There are numerous issues here, falling into three categories: problems that must be addressed immediately for the ship to be safe and seaworthy, longer-term projects that are essential upgrades but not the seller’s responsibility, and complete unknowns. The first is quantifiable, the second can be put off as long as I’m realistic about it, and the third is quite scary. Since this is essentially a homebuilt boat, and there are huge regions of the hull that are inaccessible, there are quite a few mysteries down there. When we’re talking about this kind of money (on the scale of real estate), taking a “leap of faith” is not quite the right approach, despite a general sense that things were done well. So more investigation is in order.
Among other mysteries, we have a huge and inaccessible section of the sole above the keel, mostly filled with fuel tank… and the stuffing box is deep under the engine, behind the large hydrostatic transmission.

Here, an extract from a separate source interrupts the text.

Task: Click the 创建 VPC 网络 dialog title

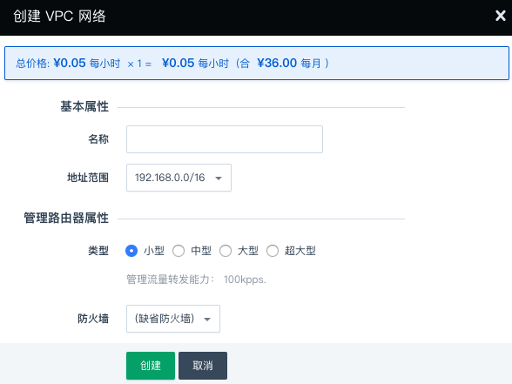Action: click(x=59, y=16)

This is somewhat worrying, given the fact that it is a through-hull, although the side loads on it are probably much lower than on a “traditional” vessel due to the decoupling of engine vibration from the prop shaft. But these are the kinds of things that concern me; we basically have no documentation regarding what’s down there, and no way to even see it. What we can see is generally good with a few exceptions, and the added components, for the most part, are first-rate.
This seems to be typical of amateur-built vessels on the market… a rather large disparity between “fair market value” and “replacement value.” The out-of-pocket investment by their early developers can almost never be recovered, since the ship itself will always be an unknown and will thus have a depressed value when compared to professionally built vessels of similar scale. This can work to the buyer’s favor down the road, however, IF the purchase price is reasonable and most of the major work is done. Still, I have to remember to look at this as a quality of life investment, and not expect any financial return on rigging upgrades or added systems.
We have gotten an extension on the purchase contract to allow further analysis of all this new information, and I’ve also launched insurance and moorage inquiries. I’m emotionally prepared to walk away if that appears to be the best course of action, but I am not yet convinced that’s the case: she’s a beautiful ship with a lot of excellent gear, and she lends herself almost ideally to the system integration projects that I have in mind. She also has excellent headroom for my 6’4″ frame (a big deal, and not common especially in engine rooms), a workboat-scale pilothouse, and a general funkiness that will let me fire up a Sawzall without fear of trashing professional joinery… which is a very charitable way of saying that the interior is anything but beautiful. But, in a twisted way, that really is a feature (another boat I considered is such a stunning monument to the woodworker’s art that any “improvements” I might make would irreparably damage it).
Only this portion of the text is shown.